If you’re one of those Mesquite homeowners who much prefer cooking dinner with natural gas-based appliances rather than electric stoves, don’t run out and get all new appliances just yet.
At the Tuesday, April 25, Mesquite City Council meeting, representatives from Southwest Gas provided a progress update on bringing natural gas pipelines to the city promising the service will be available sooner rather than later but mostly for businesses and future home construction.
Explaining that line extension funding policies have worked against bringing natural gas service into Mesquite for years, Scott Leedom from Southwest Gas said the passage of Nevada Senate Bill 151 in 2015 changed all that. Previously, all costs of line extensions had to be funded up front making the multi-million dollar investment nearly impossible. SB 151 allows alternative cost recovery methods that can extend the pipeline costs over a number of years.
James Stein, also with Southwest Gas, said the company is exploring two extension routes from the Kern River pipeline that runs about 14 miles northwest of the city. The most favored route comes through Lincoln County on the north side while the other route follows the I-15 corridor from the south. New natural gas pipelines will be looped around Pioneer and Mesquite Boulevards and into Sun City Mesquite and the Mesquite Technology and Commerce Center.
Stein cautioned that the new service will probably not be extended into existing residential areas because of extremely high retrofitting costs. He said it’s more likely the natural gas service will be made available to future new residential home construction and commercial businesses.
While the timeline presented to the council looks like it could be years before the service is available, Amy Timperley with Southwest Gas said much of the work will be done concurrently thereby reducing the time it will take to build the service’s infrastructure.
The company will file its request to provide natural gas service into Mesquite with the Public Utilities Commission Nevada (PUCN) within 30 to 60 days. PUCN has 210 days to act on the application. “Once we get PUCN approval, we think the actual construction will be pretty quick,” Timperley said. “We are going to do everything we can to get this moving as quickly as possible.”

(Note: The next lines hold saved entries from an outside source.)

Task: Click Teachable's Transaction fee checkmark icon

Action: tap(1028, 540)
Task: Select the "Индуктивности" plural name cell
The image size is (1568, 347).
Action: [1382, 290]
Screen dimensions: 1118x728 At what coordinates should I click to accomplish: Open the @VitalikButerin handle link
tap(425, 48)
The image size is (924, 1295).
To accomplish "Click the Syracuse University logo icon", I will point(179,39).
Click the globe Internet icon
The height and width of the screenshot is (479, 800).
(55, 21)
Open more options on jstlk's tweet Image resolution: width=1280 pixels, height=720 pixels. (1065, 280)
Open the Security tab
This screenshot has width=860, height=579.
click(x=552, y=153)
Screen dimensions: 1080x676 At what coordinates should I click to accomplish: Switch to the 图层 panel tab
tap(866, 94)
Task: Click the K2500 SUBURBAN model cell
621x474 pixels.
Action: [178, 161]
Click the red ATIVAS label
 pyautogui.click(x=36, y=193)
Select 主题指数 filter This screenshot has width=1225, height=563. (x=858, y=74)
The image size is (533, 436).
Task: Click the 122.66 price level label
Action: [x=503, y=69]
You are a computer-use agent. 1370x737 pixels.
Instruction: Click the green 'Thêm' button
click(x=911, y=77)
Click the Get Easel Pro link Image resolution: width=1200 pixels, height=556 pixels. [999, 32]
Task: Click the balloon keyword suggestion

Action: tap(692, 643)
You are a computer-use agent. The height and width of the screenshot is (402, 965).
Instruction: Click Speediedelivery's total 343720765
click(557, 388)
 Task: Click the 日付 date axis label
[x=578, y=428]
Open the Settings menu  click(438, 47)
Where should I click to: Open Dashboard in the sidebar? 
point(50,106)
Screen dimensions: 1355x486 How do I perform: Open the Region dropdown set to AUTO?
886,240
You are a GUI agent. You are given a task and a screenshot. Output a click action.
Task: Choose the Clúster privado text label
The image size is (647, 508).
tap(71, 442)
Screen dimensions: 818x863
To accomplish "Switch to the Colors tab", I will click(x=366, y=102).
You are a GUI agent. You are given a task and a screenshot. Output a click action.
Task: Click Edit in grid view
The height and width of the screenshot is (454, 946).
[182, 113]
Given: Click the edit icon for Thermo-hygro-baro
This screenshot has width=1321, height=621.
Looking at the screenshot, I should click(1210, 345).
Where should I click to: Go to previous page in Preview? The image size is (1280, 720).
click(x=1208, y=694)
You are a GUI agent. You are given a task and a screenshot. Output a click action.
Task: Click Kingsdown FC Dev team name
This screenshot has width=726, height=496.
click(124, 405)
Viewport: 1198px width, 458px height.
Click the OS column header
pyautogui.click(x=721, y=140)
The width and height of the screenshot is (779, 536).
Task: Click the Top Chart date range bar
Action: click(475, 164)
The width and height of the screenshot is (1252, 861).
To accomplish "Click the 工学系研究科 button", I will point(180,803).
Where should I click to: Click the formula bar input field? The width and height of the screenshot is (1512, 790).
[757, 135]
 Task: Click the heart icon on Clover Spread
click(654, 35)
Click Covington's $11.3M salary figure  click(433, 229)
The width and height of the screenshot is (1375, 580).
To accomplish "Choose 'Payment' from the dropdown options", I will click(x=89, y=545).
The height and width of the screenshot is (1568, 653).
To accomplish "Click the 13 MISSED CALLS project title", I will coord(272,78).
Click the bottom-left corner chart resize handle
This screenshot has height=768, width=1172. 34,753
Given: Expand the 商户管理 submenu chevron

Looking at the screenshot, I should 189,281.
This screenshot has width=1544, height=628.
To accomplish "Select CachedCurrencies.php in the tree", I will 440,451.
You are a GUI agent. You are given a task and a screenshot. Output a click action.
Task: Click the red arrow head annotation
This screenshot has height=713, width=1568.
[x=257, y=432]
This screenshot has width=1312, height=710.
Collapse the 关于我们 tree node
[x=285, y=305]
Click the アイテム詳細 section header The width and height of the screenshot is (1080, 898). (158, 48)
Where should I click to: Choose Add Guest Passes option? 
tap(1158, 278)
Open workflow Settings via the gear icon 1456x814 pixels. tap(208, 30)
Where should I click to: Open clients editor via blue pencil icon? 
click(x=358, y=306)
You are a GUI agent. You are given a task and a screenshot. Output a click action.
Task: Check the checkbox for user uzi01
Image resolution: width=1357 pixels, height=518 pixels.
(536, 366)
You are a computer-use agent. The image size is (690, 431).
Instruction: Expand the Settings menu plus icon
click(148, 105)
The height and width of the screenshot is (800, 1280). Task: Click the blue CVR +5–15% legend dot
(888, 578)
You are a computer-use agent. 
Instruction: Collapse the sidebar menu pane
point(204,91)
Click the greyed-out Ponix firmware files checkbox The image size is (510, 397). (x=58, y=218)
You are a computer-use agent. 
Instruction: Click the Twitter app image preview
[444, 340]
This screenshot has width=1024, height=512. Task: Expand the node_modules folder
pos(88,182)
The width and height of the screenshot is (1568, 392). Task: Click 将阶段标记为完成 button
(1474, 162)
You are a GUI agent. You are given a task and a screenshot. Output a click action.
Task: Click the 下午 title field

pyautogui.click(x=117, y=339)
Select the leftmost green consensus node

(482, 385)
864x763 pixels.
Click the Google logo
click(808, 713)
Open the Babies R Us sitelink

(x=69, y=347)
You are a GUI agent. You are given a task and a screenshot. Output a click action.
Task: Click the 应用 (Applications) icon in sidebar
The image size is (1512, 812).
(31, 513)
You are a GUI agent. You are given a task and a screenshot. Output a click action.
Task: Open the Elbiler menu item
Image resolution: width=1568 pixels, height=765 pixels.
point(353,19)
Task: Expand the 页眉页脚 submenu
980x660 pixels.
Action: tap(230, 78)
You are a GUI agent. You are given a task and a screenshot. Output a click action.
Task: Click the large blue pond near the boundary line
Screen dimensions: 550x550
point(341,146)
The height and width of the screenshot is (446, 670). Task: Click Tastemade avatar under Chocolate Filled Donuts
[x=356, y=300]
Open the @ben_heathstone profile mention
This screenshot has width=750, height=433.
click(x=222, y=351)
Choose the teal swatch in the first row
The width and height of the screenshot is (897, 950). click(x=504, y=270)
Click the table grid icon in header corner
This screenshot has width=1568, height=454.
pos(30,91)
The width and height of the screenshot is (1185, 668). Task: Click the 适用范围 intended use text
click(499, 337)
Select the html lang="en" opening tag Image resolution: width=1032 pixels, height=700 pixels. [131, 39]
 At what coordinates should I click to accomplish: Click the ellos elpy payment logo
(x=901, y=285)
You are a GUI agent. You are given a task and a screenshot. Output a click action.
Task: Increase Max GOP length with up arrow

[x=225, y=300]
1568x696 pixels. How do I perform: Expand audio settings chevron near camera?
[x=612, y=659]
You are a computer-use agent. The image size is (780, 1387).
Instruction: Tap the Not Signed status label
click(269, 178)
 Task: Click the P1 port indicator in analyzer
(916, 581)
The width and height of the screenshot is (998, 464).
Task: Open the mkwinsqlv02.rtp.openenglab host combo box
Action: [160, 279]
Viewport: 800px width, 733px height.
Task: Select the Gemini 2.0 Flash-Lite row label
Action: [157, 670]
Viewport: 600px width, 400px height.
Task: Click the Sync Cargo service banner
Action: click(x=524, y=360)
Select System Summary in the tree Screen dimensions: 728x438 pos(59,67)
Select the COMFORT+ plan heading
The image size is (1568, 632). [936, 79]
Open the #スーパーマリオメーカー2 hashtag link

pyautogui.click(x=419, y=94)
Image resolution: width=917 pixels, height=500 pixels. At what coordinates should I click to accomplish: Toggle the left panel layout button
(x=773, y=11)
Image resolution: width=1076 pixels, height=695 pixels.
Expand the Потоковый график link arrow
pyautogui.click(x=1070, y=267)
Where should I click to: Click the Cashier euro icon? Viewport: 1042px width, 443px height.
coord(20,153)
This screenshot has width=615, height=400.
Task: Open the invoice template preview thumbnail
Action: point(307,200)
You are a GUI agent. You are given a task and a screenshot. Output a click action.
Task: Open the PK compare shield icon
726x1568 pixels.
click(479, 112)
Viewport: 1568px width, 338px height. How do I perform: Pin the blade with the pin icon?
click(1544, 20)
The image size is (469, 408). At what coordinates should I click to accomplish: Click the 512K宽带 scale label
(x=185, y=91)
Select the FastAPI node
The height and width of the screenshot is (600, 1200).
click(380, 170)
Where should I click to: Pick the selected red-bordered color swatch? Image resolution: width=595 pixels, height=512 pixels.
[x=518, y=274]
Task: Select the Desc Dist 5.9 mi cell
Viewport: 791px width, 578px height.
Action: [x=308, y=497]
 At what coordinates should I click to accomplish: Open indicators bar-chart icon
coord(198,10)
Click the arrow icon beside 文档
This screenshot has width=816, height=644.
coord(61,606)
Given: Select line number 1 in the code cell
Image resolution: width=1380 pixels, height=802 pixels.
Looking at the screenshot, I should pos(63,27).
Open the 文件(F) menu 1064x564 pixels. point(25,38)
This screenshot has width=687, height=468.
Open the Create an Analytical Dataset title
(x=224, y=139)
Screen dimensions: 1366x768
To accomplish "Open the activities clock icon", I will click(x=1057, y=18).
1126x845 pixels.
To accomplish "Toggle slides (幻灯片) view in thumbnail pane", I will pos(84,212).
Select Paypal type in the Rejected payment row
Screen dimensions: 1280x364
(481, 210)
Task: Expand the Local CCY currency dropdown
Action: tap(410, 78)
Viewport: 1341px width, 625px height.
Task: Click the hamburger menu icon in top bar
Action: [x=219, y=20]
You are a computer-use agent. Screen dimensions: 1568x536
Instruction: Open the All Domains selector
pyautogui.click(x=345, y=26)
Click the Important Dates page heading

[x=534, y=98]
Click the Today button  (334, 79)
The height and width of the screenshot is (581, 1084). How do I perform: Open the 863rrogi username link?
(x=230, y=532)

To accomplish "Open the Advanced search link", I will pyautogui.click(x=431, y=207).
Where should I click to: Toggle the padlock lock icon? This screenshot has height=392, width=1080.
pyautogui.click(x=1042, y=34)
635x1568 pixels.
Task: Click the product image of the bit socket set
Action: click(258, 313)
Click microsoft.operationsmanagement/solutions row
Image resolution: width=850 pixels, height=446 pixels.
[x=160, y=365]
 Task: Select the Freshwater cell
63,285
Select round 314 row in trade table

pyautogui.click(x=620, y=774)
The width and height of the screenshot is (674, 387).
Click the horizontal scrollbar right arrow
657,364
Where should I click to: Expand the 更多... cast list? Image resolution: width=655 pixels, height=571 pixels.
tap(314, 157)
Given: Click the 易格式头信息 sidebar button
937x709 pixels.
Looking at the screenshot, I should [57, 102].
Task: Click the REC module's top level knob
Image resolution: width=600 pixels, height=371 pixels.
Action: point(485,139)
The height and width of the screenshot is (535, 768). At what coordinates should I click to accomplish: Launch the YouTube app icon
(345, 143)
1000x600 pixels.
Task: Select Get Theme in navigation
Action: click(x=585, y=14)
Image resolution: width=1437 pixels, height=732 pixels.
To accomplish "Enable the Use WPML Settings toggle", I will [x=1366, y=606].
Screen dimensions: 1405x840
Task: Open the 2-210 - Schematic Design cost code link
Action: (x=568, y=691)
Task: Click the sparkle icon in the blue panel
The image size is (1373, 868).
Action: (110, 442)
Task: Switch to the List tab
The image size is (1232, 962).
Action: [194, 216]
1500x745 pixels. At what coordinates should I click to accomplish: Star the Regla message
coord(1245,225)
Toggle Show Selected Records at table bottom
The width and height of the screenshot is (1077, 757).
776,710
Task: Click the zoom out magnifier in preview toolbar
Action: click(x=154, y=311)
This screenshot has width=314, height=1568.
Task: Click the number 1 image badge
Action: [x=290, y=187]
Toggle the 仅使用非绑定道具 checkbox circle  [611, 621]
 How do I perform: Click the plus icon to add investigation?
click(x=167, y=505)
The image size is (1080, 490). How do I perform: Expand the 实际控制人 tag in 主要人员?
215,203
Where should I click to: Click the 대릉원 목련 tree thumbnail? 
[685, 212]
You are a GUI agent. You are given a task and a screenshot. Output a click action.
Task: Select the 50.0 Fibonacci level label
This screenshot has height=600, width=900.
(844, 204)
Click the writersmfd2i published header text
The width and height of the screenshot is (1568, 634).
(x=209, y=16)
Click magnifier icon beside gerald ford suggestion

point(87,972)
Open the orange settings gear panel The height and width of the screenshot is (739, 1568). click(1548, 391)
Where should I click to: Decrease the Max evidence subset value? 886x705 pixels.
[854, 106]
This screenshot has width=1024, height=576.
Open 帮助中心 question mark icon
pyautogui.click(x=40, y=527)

Stein said that while the application review is underway, the company is exploring the possibility of creating a virtual pipeline that will allow Southwest Gas to begin providing service while the permanent pipeline is under construction. The virtual pipeline would use compressed natural gas tanks in the interim. He said that while the idea is expensive, it can be done.
Rachel Dahl, president and CEO of Mesquite Regional Business, presented the organization’s required report to the council at Tuesday’s meeting.
She said MRB is currently working with nine active client projects that are in various stages of development and progress. “We hosted three site visits from companies last month and anticipate one of those closing a deal and locating here by the end of summer – they will employ 10 people. We will host a company from Maryland in late June on a site visit that is looking to build a west-coast distribution facility of 200,000 square feet and employ 100 people.”
Dahl said the REV group that’s building a 76,000-square foot recreational vehicle service and support center on West Pioneer Boulevard will break ground on Aug. 1. The company plans to employ 65 people.
She said MRB is undergoing an IRS audit of its 2014-15 fiscal year with internal audits of other fiscal years planned afterwards. “While not a convenient thing to have happen, the process of the [IRS] audit has provided us the opportunity to review extensively our financial and administrative records and processes,” Dahl said.
The council approved new procedures and guidelines for public comment during all city-sponsored meetings. “This new policy will provide substantive guidelines for the public,” Councilman Dave Ballweg said. Ballweg sponsored the agenda item. “We are not trying to limit the public’s right to free speech.”
The new policy allows for public comment on each individual agenda item as its being presented and not just at the beginning and end of meetings. It disallows commenters from making disparaging remarks about other people except for public officials.
A public hearing to change city ordinances and allow convenience stores and gas stations to sell liquor was set for May 9. Currently those retail outlets are limited to selling beer and wine only.
Councilman Brian Wursten said he was uncomfortable with the change. “I feel like we’re trying to take care of just one business at this point. I’m not real warm and fuzzy about this at this point. I certainly hope we get plenty of comment from other businesses this will affect and that they let us know how they feel about this. I think there are other options,” he said.
He was referring to the convenience store being built as part of the 333 Eagles Landing travel center at the I-15 Exit 118 interchange that wants to include liquor sales as part of their outlet.